The breeze combed insistently through their hair and dried their tear-stained cheeks. Waves gently rolled onto shore as father and daughter embraced, each unwilling to let go just yet. But the time had come.

"Go on, Da," she urged him, sniffling as wiped her eyes with a sleeve, still embracing him, though for support as much as an unwillingness to let go.

He looked reluctantly over his shoulder at the ship bobbing gently on the water, and then back at her, torn. He didn't want to leave her alone in the world, but he wanted -no, needed- to sail.

She saw the conflict in his eyes and reassured him softly, "Don't worry about me. I have a husband to take care of me. I'll be all right."

He smiled slightly, though his eyes were brimming with unshed tears. "Why do I suspect it will be the other way around?" he teased, and she blushed.

"It might be," she admitted ruefully. The conversation paused as each tried to find the right thing to say, the right way to say farewell. "I'll miss you," Primula finally said, tears beginning to flow down her face again.

"And I'll miss you," Frodo returned, holding her close. "I'm sorry."

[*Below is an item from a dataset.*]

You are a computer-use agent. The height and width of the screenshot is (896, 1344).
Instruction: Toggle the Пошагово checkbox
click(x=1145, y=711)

"Don't be," she said fiercely. They both knew he wouldn't last much longer if he stayed on these shores; the illnesses had grown progressively worse, and his advancing age made it harder to recover each time. The time had come to seek healing elsewhere, though the balm of Prim's presence had done much to delay that inevitability.

Frodo sighed and stood up straighter. "It is time," he whispered, and Primula nodded. Father and daughter turned towards the quay, slowly crossing the short distance to the waiting ship. Two elves waited to escort the honored perian's faltering steps onto the deck, where he took a position along the rail to see his daughter standing next to Sam and Merry and Pippin as they watched mournfully from the shore.

As the ship began to draw away from the dock, Primula reached inside her pocket and pulled out the star-glass. The light blazed forth from her hand, bidding him farewell. She stood so long after the ship was out of sight, waiting until the sun crept over the horizon and vanished in a rainbow of pink and orange to place the Phial again in her pocket.